Optimalkan Pendekatan Keluarga dan Komunitas untuk Mengendalikan HIV
Orang dengan HIV memerlukan dukungan dari orang-orang terdekatnya untuk patuh menjalani pengobatan antiretroviral yang bisa berfungsi juga untuk mencegah infeksi baru HIV.
Oleh
TATANG MULYANA SINAGA
·3 menit baca
BANDUNG, KOMPAS — Pengendalian HIV di Indonesia masih terkendala oleh sejumlah faktor, seperti minimnya penjangkauan orang dengan HIV, rendahnya cakupan pengobatan, dan stigma. Pendekatan keluarga dan komunitas perlu dioptimalkan untuk mengatasi hal tersebut.
Kepala Seksi Pencegahan dan Pengendalian Penyakit Menular Dinas Kesehatan Jawa Barat M Yudi Koharudin mengatakan, pencegahan HIV harus dilakukan dari hulu melalui pendekatan keluarga. Edukasi pendidikan kesehatan reproduksi sangat penting diberikan kepada anak untuk memahami faktor risiko penularan HIV.
”Akan tetapi, hal itu belum banyak dilakukan karena masih dianggap tabu. Padahal, edukasi lewat keluarga sangat krusial karena berada pada lingkungan terdekat,” ujarnya, di Bandung, akhir pekan lalu.
Yudi menuturkan, pengoptimalan peran keluarga dapat juga dilakukan melalui tokoh agama, masyarakat, dan sekolah. Oleh sebab itu, pengendalian HIV tidak hanya bergantung pada dinas kesehatan.
”Sosialisasi hal ini terus kami lakukan untuk membentuk kesadaran di lingkungan keluarga. Selain itu, dinas pendidikan melalui sekolah-sekolah juga turut melakukannya,” ujarnya.
Ini karena faktor takut kena stigma. Orang dengan HIV cenderung tidak terbuka tanpa difasilitasi. Jadi, peran komunitas sangat penting.
Terkait pengobatan antiretroviral (ARV), Yudi menekankan pentingnya pendekatan komunitas. Sebab, meskipun ARV sudah disediakan di sejumlah rumah sakit di semua kabupaten/kota, belum semua orang dengan HIV tergerak untuk mengaksesnya.
Stigma menjadi salah satu penghambatnya. Oleh sebab itu, dorongan dari komunitas orang dengan HIV dan lembaga swadaya masyarakat pendamping sangat diperlukan.
Yudi mencontohkan, tidak semua orang dengan HIV di Kota Bandung mengakses pengobatan HIV di kota tersebut. Mereka justru mengakses fasilitas kesehatan di daerah lain, seperti Kabupaten Cianjur, karena malu diketahui orang terdekatnya.
”Ini karena faktor takut kena stigma. Orang dengan HIV cenderung tidak terbuka tanpa difasilitasi. Jadi, peran komunitas sangat penting,” ujarnya.
Yudi menambahkan, untuk memperluas cakupan pengobatan, pihaknya bekerja sama dengan sejumlah LSM dalam menjangkau populasi kunci, seperti wanita pekerja seks, waria, lelaki seks dengan lelaki, dan pengguna napza suntik.
Pelaksana Tugas Direktur Eksekutif Rumah Cemara Raditya mengatakan, perluasan tes HIV terutama pada populasi kunci sangat penting. Bukan hanya untuk mengantisipasi penularan, melainkan juga agar ditindaklanjuti dengan pengobatan untuk mengendalikan penyakit ini.

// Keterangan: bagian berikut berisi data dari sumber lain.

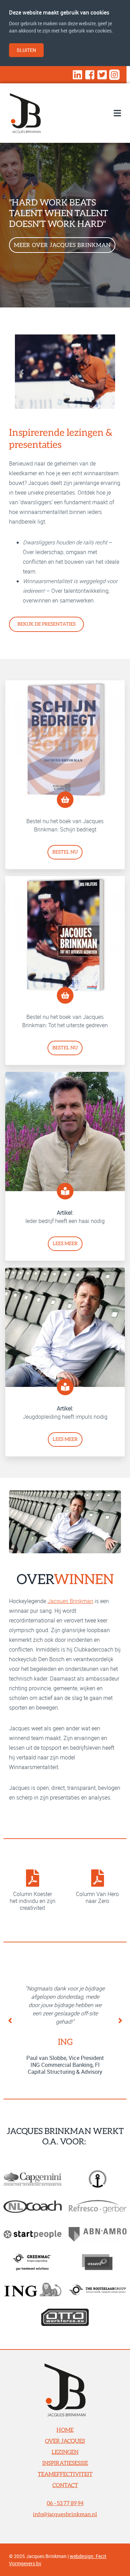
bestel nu (65, 852)
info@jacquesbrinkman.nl (65, 2514)
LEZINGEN (65, 2452)
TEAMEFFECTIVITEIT (65, 2474)
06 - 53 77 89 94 (65, 2503)
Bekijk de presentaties (46, 624)
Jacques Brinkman (70, 1601)
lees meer (65, 1243)
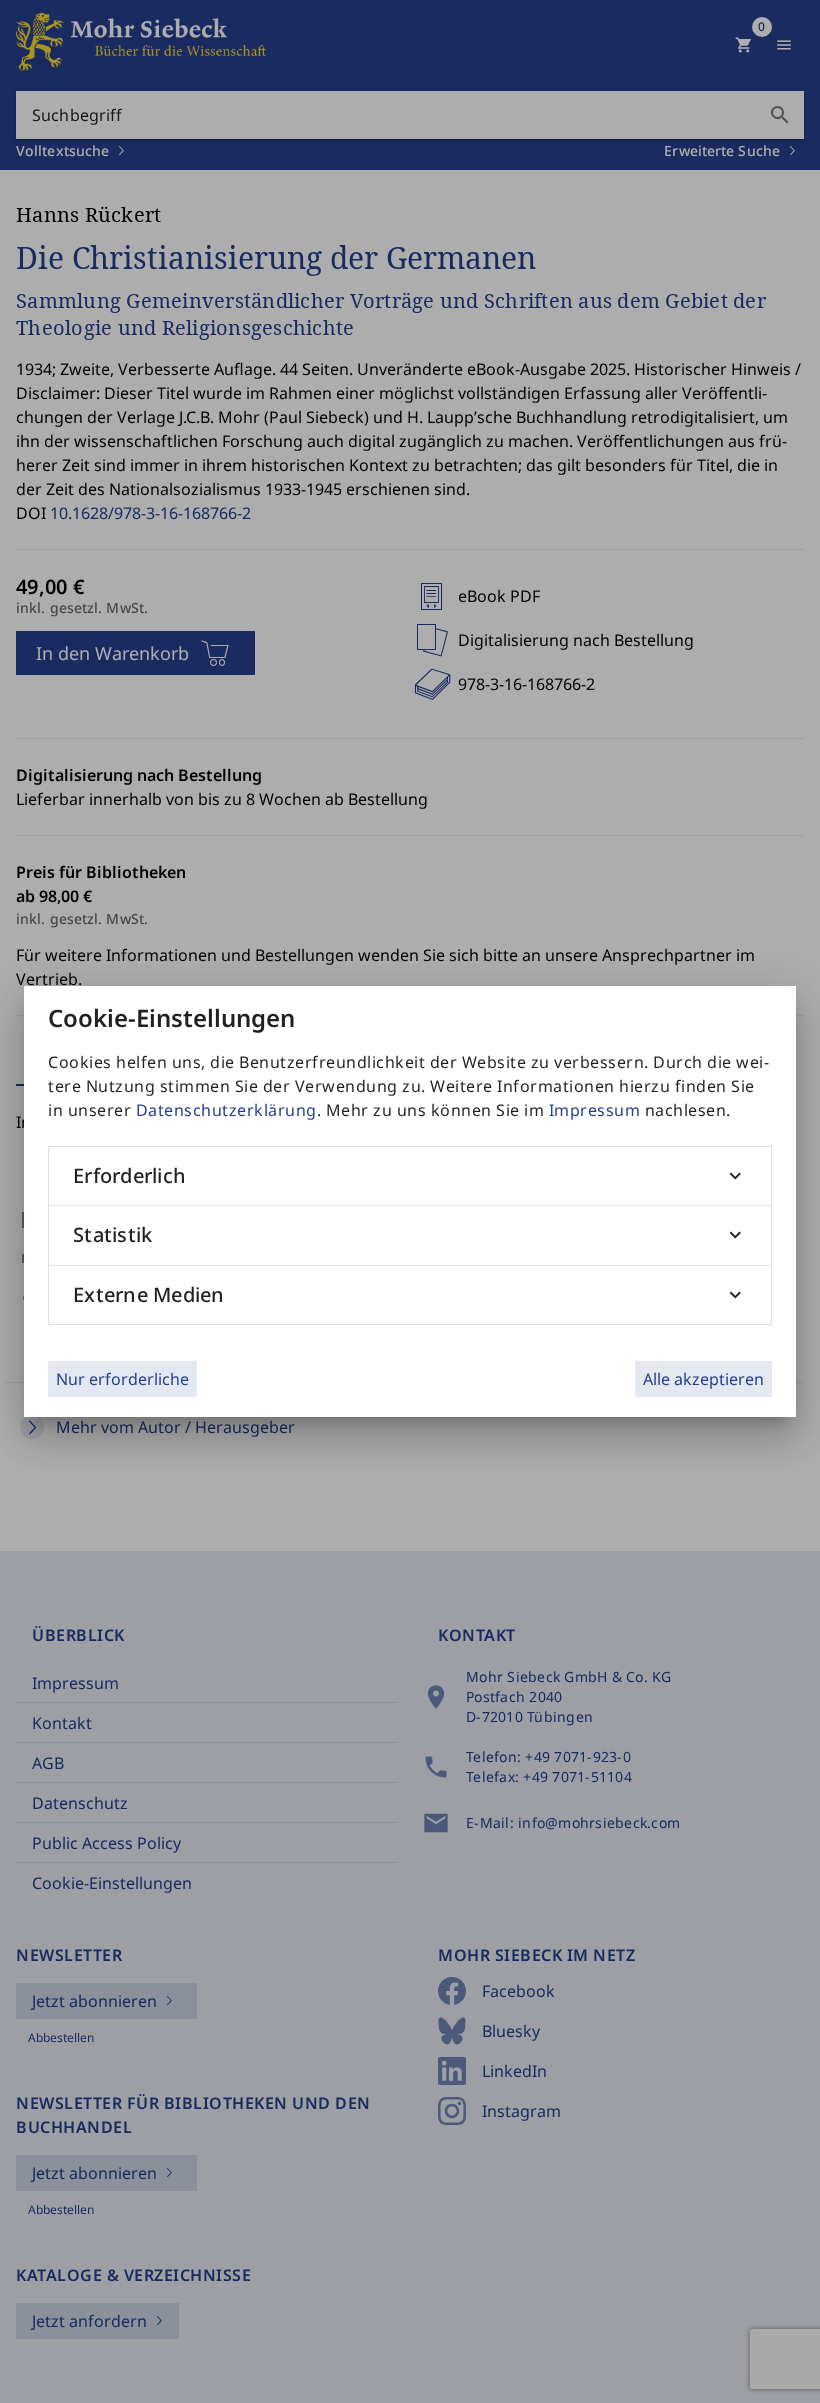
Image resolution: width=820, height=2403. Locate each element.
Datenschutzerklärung (226, 1110)
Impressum (595, 1110)
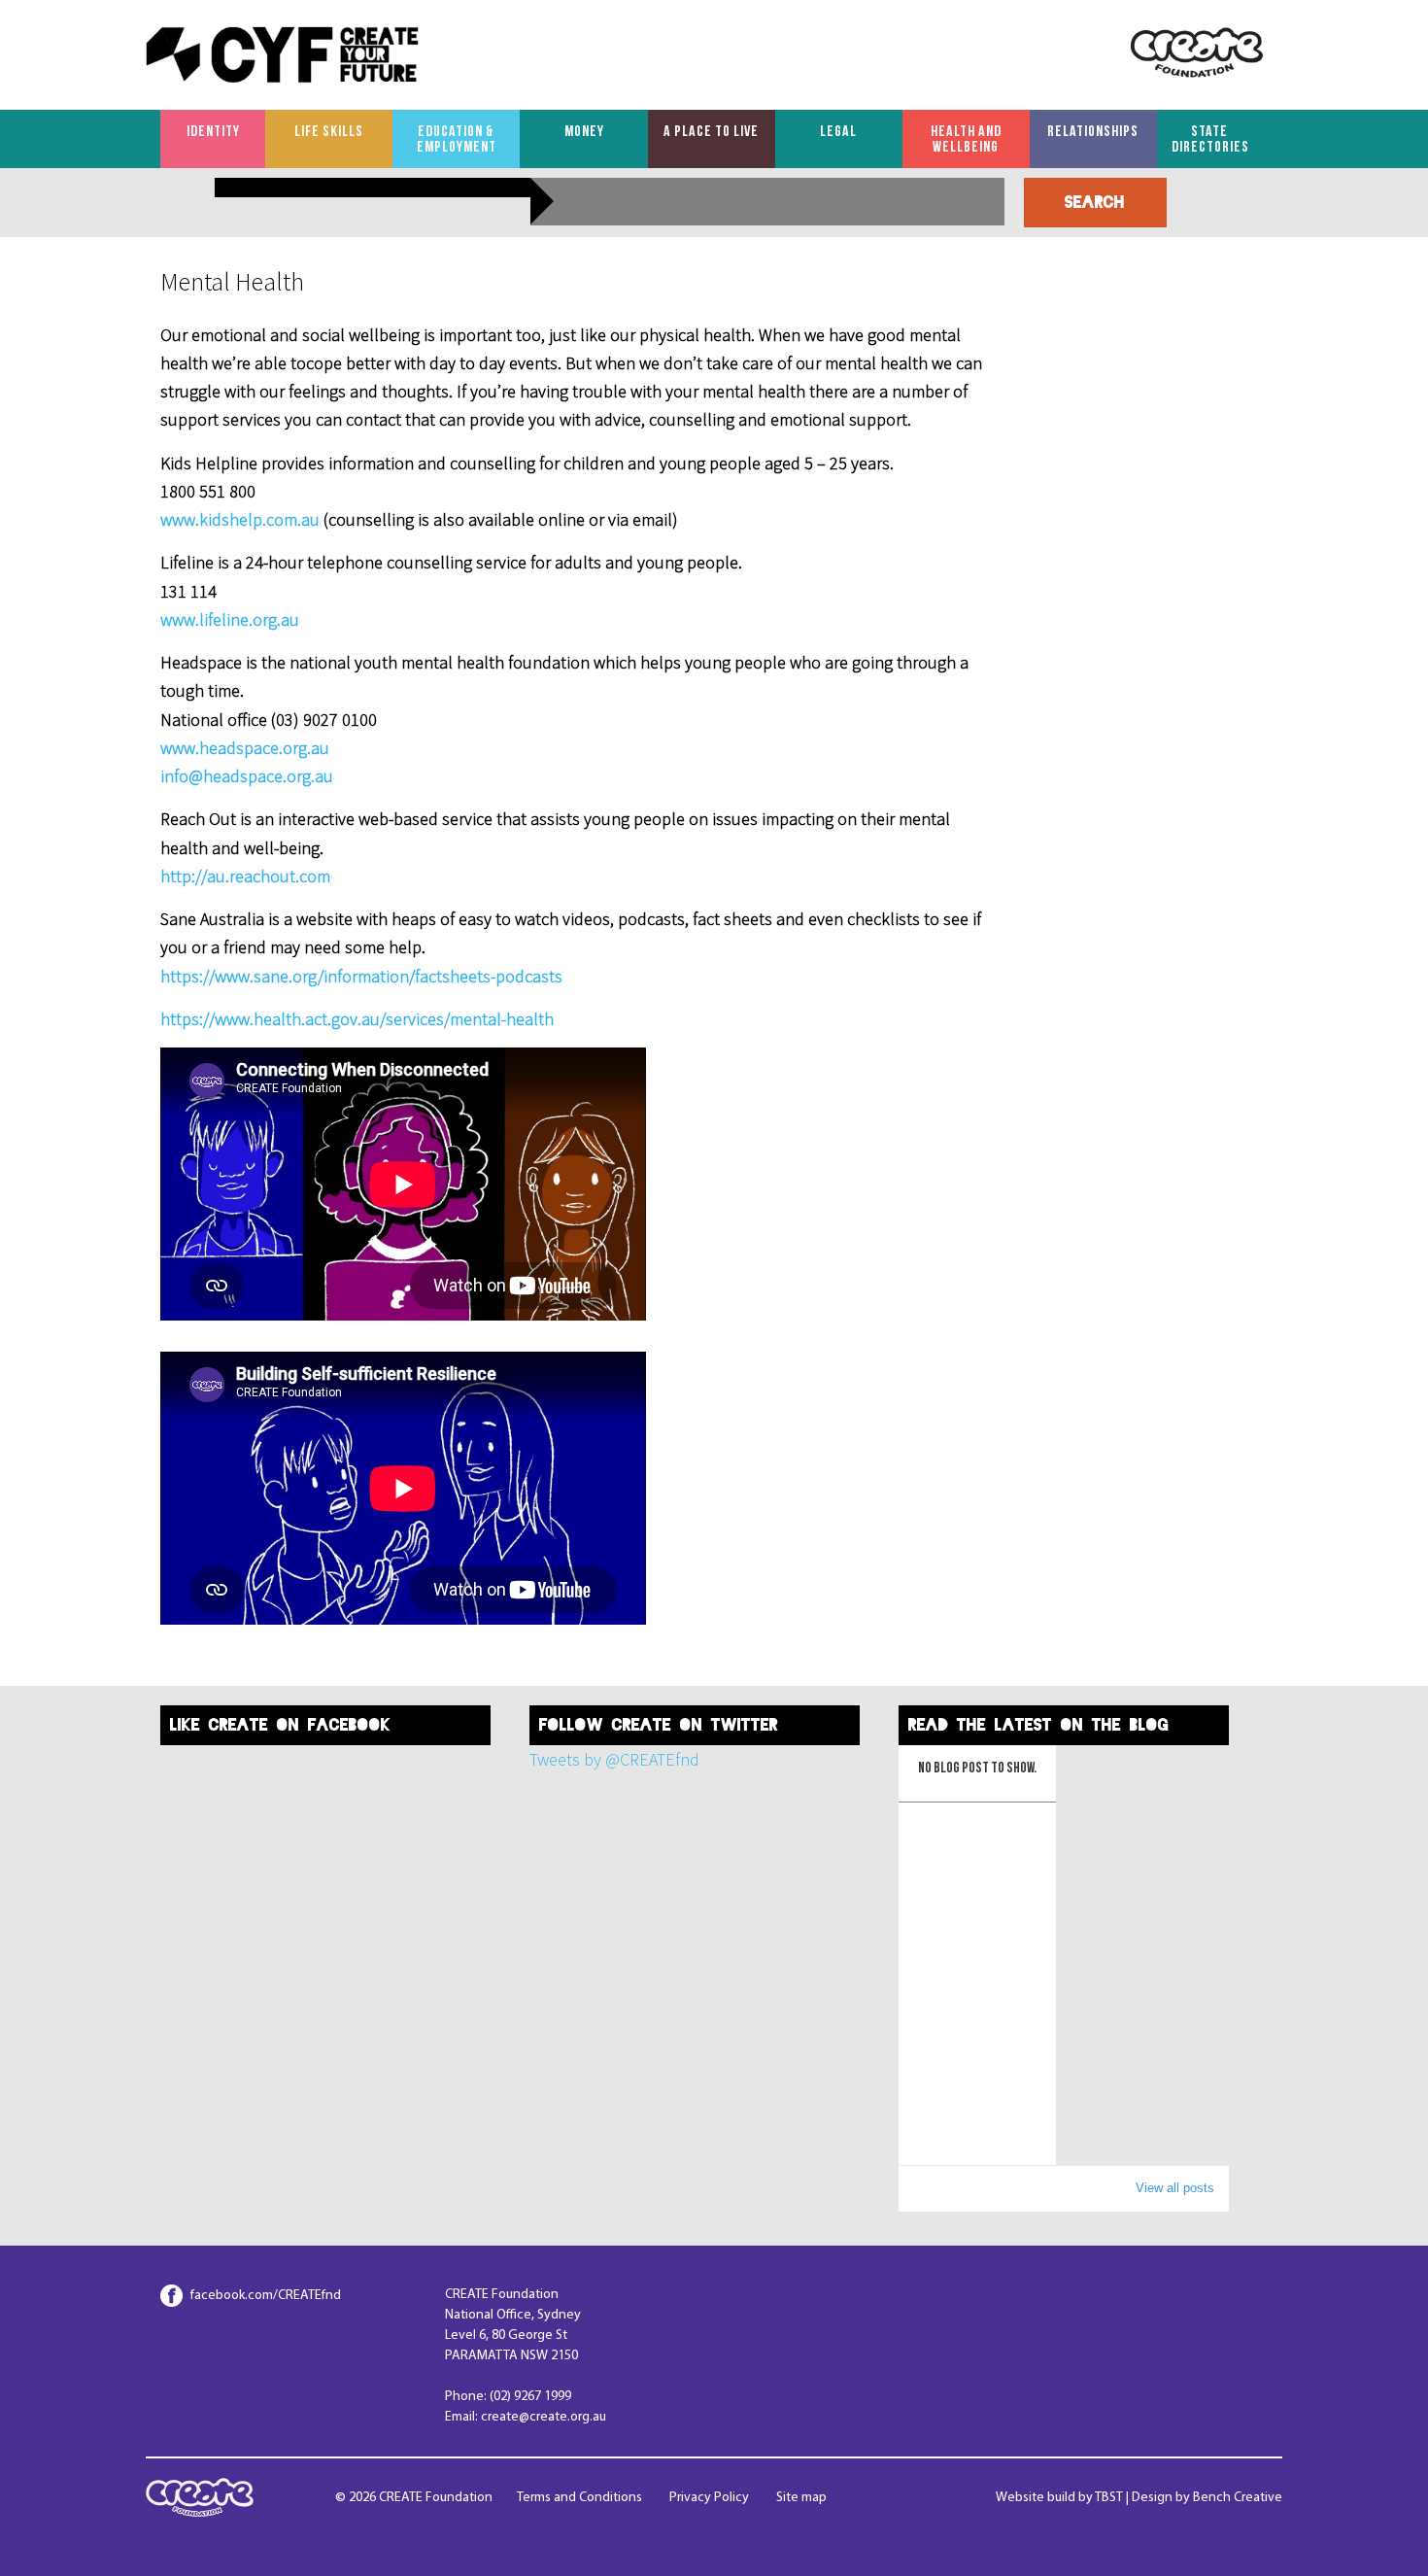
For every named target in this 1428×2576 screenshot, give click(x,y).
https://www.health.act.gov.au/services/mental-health (357, 1019)
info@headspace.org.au (246, 776)
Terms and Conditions (579, 2497)
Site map (801, 2497)
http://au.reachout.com (245, 876)
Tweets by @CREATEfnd (614, 1759)
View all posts (1175, 2188)
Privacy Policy (709, 2497)
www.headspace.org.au (244, 748)
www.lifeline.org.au (229, 619)
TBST (1109, 2497)
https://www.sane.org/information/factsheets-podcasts (361, 976)
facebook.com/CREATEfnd (265, 2295)
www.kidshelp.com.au (241, 519)
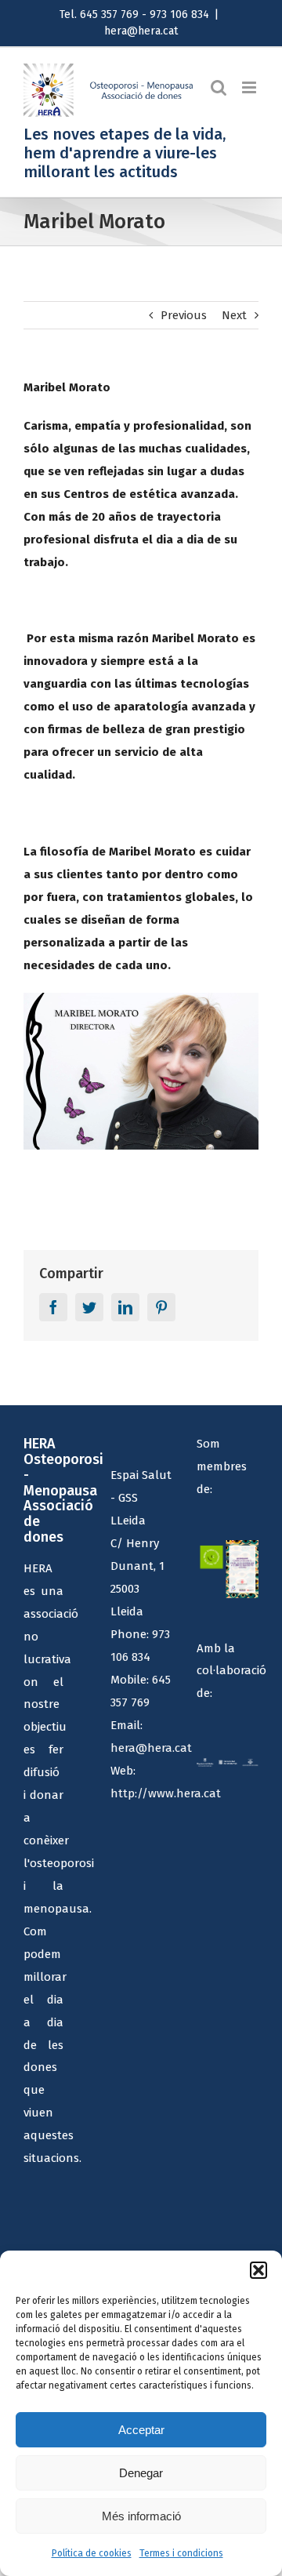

Akan tetapi, sering sekali tes tidak maksimal karena stigma dan diskriminasi. ”Stigma terhadap orang dengan HIV masih sangat kuat. Ini salah satu faktor yang membuat takut mengikuti tes. Atau, setelah mengetahui positif (HIV), tidak dilanjutkan ke pengobatan karena malu membuka diri,” jelasnya.
Sebagai organisasi berbasis komunitas, Rumah Cemara mendampingi pengguna napza dan orang dengan HIV. Organisasi yang dibentuk pada 2003 ini berjuang menghapus stigma melalui advokasi, kampanye, dan program dukungan kepada komunitas rentan.
Raditya mengatakan, pihaknya fokus mengikis stigma itu dengan melibatkan orang dengan HIV dalam beragam kegiatan, seperti olahraga dan seni. Cara ini menjadi jalan bagi mereka keluar dari eksklusivitas dan berinteraksi dengan kelompok masyarakat lainnya.
”Kuncinya membuka diri. Tunjukkan kontribusi terhadap lingkungan sekitar tanpa harus menggurui,” ucapnya.